Christ’s Hospital is renowned for being one of the oldest boarding schools in England, being found in 1552 by King Edward VI, with the intention of helping the poorer people have access to an excellent education. Though the school has strong associations with the royal family, many seem to recognise the institution due to its Tudor timed uniform, consisting of a distinctive blue coat and bright yellow socks, boys with breeches and girls with pleated skirts, remaining essentially unchanged for over 470 years.

However, people that have never worn Housey speculate that it may be uncomfortable and wonder why the school has not changed yet, so I decided to give 50 students a survey, featuring questions to do with the Housey, to help convey the likes and dislikes of the uniform.

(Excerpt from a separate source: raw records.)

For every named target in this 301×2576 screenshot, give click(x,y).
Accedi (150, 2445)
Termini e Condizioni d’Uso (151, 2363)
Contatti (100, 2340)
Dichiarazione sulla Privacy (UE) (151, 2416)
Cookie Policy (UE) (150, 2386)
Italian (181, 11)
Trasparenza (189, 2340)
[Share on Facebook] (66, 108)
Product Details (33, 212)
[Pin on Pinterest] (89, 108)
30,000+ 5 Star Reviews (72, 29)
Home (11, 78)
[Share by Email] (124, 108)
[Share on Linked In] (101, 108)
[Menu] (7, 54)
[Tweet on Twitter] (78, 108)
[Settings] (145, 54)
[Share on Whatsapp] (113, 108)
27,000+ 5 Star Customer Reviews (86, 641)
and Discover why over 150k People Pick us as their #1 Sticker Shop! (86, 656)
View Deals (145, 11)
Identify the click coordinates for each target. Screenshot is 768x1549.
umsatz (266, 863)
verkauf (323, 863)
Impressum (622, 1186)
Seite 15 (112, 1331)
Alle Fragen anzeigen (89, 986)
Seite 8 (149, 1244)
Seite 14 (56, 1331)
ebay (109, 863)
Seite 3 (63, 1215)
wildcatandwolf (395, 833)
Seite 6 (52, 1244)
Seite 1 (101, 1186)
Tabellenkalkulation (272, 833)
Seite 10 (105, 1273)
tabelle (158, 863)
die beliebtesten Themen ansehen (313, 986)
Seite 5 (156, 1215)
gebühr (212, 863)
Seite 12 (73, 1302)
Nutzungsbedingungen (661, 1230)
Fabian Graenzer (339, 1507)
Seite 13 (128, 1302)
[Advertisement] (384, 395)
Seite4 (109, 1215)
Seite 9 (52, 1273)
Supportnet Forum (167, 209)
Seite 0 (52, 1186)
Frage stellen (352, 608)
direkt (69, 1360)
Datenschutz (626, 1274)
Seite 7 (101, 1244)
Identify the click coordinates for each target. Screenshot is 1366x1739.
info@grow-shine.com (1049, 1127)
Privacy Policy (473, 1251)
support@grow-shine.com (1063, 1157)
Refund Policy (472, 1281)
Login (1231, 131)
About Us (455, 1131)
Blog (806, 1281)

The most prominent answers explained how the pupils enjoyed the historical meaning of the Housey and how it keeps the present students ‘connected’ to the former – there were also many comments on how comfortable the Housey was, especially in the winter! Of course, not everyone was keen on keeping the uniform, multiple students opting for a modernised version of the Housey, while still wearing the traditional uniform during ceremonies.

My survey concluded that if given the choice, 89% would not change the uniform, as although, the school’s marching band is present at events (such as the Lord Mayors show) and achieves excellent results at the end of every academic year they believe it is a part of what makes the school standout, and helps emphasise the motto ‘A school like no other’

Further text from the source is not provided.